Beppe Fiorello: Scampia è una zona depressa e dimenticata, ma c'è molto altro, come tante attività sociali e culturali. Ricordo ancora una signora che mi ha preso per il braccio mentre andavo sul set e mi ha detto: "Fiorè, mi raccomando, raccontaci bene". Noi non nascondiamo le altre realtà, raccontate da prodotti come Gomorra, e non vogliamo essere antagonisti di nessuno, ma offrire un'altra angolazione, quella dello sport.

Quali sforzi fisici hai affrontato per il ruolo e quale accoglienza hai trovato a Scampia?
Beppe Fiorello: Ho messo su otto chili e ho fatto una full immersion di 4-5 mesi al Don Orione di Roma per avere il piacere di girare le scene di judo. Per quanto riguarda l'accoglienza è stata calorosissima, com'è tipico dei napoletani. Alle otto del mattino mi portavano la frittata di maccheroni e tantissimi caffè, quindi eravamo tutti cicciottelli. Girare in quei posti non è stata una passeggiata ma il commissariato di polizia ci organizzava e accompagnava. Lo Stato a Scampia c'è ma forse non basta.

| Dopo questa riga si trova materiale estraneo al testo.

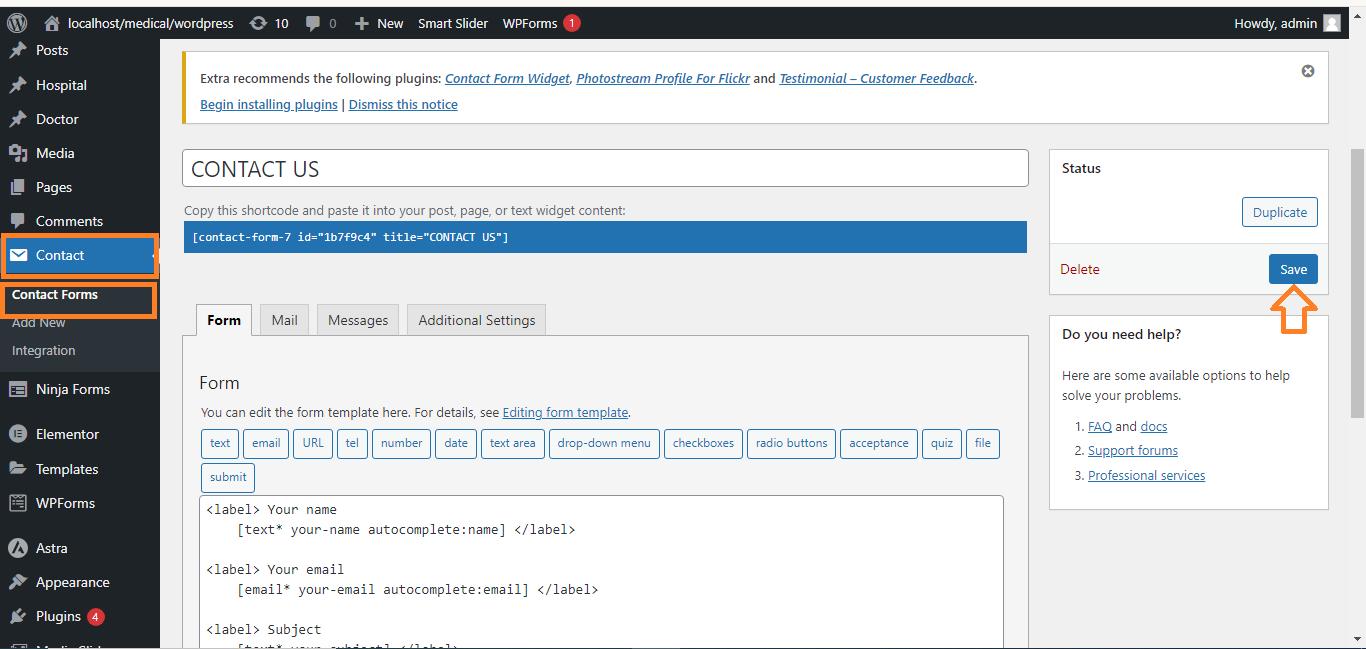Viewport: 1366px width, 649px height.
Task: Insert a radio buttons form tag
Action: click(x=791, y=443)
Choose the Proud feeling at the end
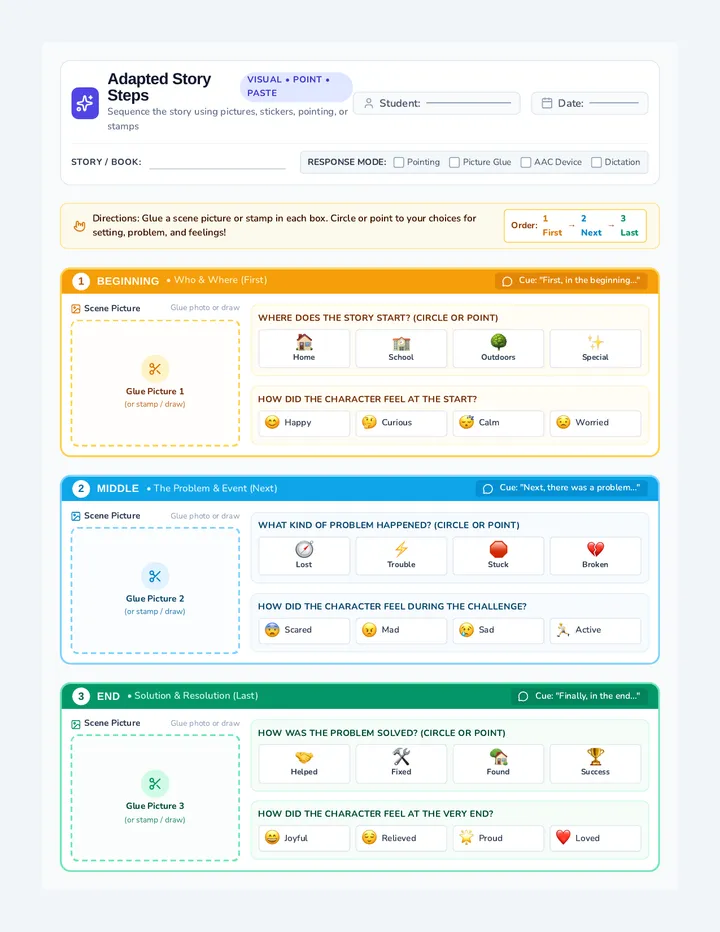Image resolution: width=720 pixels, height=932 pixels. (498, 838)
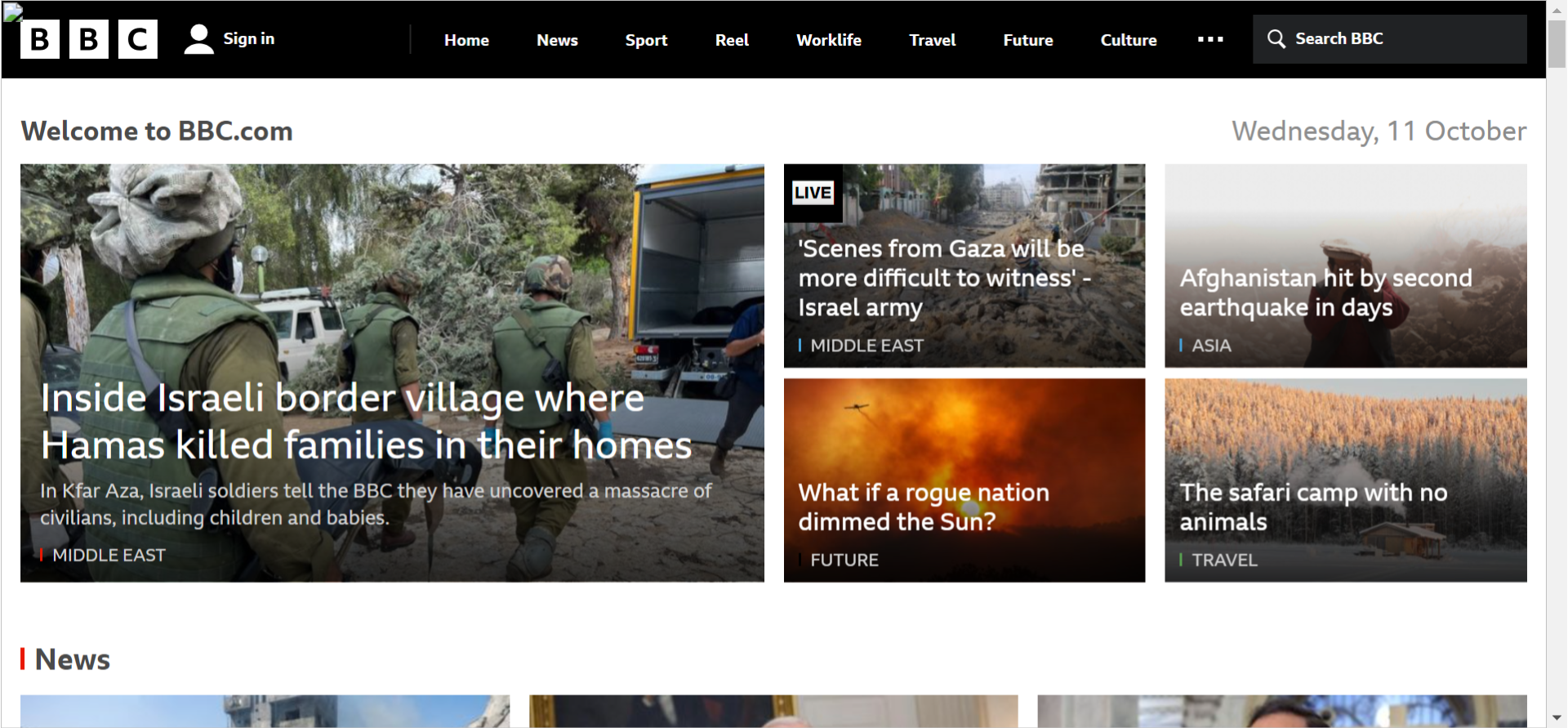
Task: Click the News section heading
Action: click(x=72, y=659)
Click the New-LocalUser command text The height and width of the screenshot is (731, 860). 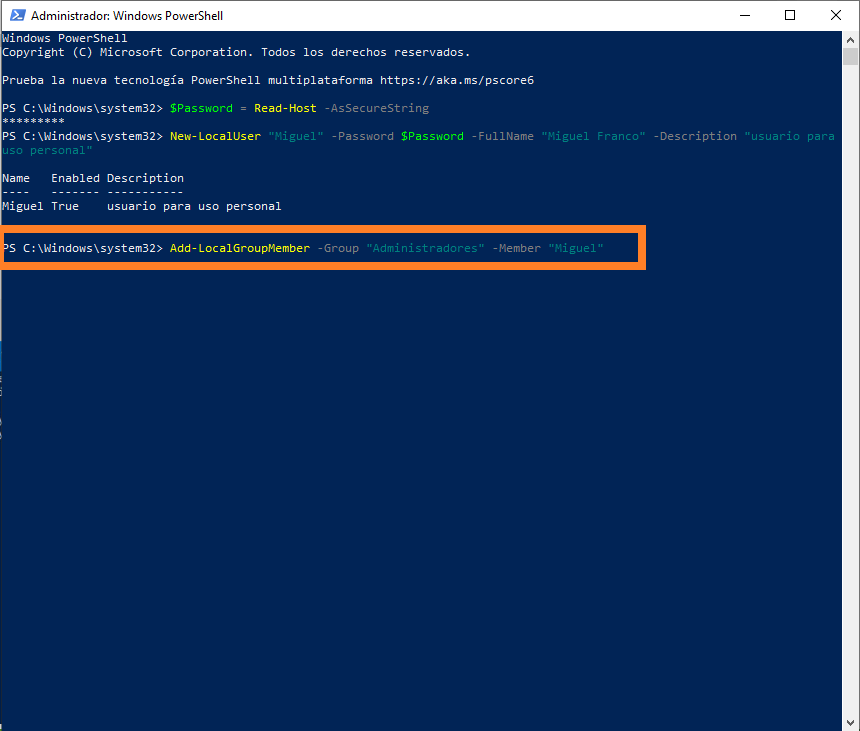tap(215, 136)
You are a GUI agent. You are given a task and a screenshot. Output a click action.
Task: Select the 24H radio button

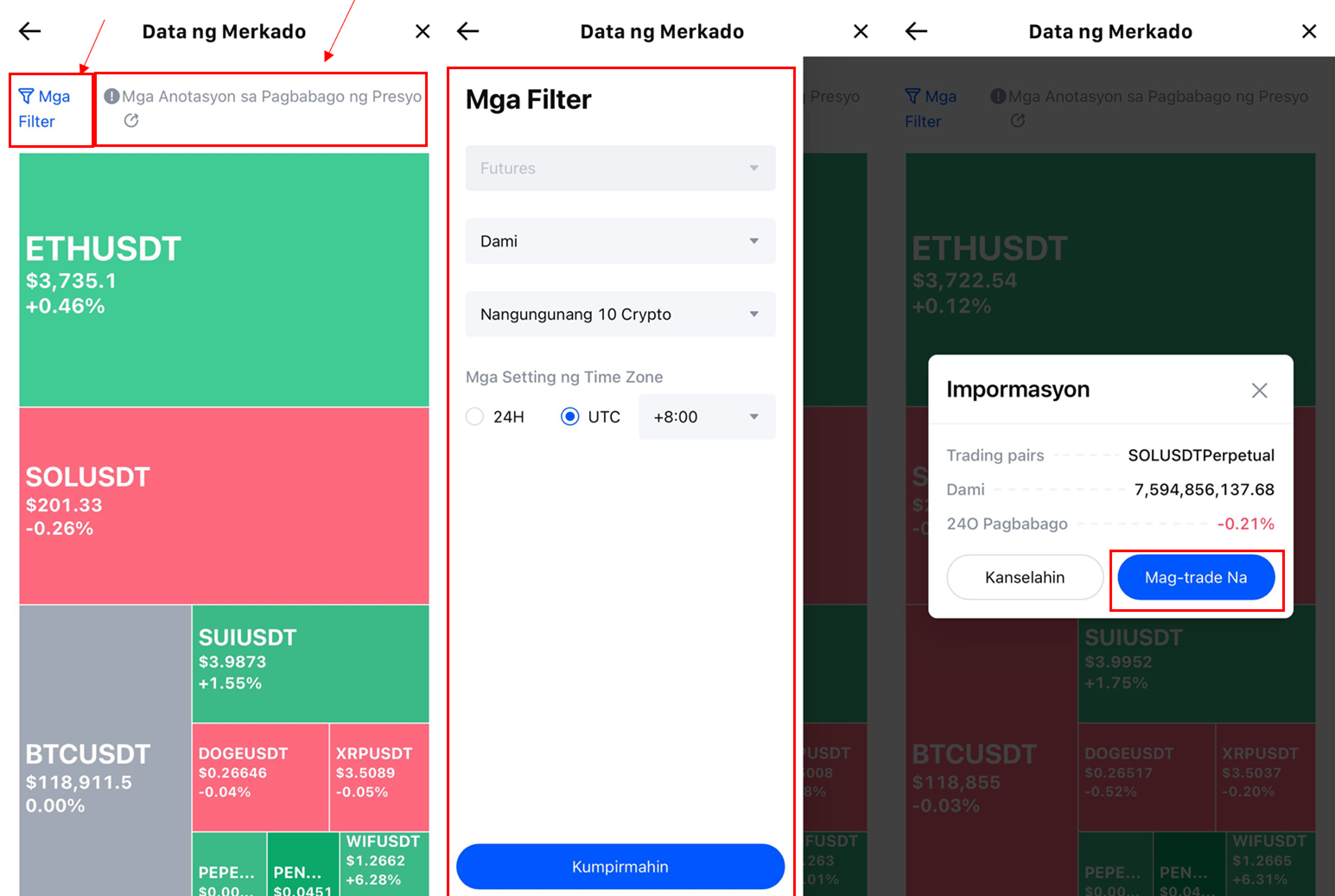click(474, 416)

Cos'è cambiato dopo Sydney? Gianni Maddaloni: Mi è stato imposto dalla Camorra di non essere nel mio territorio e da Miano mi sono spostato a Scampia, dove continuo l'attività anche con i detenuti. Economicamente sono sempre un fallimento, ma pieno di soddisfazioni.
Pino Maddaloni: Fin dall'età di tre anni speravo che qualcosa sarebbe cambiato, anche quando per il campionato nazionale mi allenavo poi nella cantina di fronte a casa mia, ma ora non ci credo più. Questo Paese non ha orgoglio. Sono felice di questo film, ma neppure l'oro ha modificato qualcosa. Ho assistito all'incontro di mio padre con un politico: gli diceva che i bambini non si possono allenare a piedi nudi in un capannone dove l'estate faceva caldissimo e d'inverno si gelava. L'uomo gli ha risposto che anche nel suo ufficio faceva freddo. Allora l'ho abbracciato e ho capito. Ora sono tecnico della nazionale maschile di Judo e spero nelle Olimpiadi di Rio e mi auguro di continuare a dire la mia verità a costo di attirare qualche antipatia.

Da napoletano, com'è stato interpretare questo campione?
Gianluca Di Gennaro: Conoscevo la sua storia, ma non ha fatto il rumore che spero ottenga con questo film. Da napoletano mi sento emotivamente coinvolto del progetto. A me succede l'opposto di quello che si vede: mio padre vorrebbe che andassi a Roma a lavorare mentre io voglio rimanere a Napoli.

Da siciliano, hai vissuto le storie di mafia da vicino. È questo ad averti spinto verso il progetto?
Beppe Fiorello: Questa storia è universale e potrebbe essere presa da qualsiasi periferia come quella in cui sono vissuto io, martoriata da morti ammazzati ogni quindici giorni. Sono scivolato dalla parte giusta grazie alla famiglia che mi ha lasciato sognare. Anch'io sono un ragazzo di Scampia e questa è la mia storia, mi appartiene, anche se il mio quartiere si chiama Paradiso ed era l'opposto del suo nome. In qualche modo ce l'ho fatta anch'io e ho ottenuto le mie medaglie d'oro. Come dice Papa Francesco, la realtà si vive in periferia.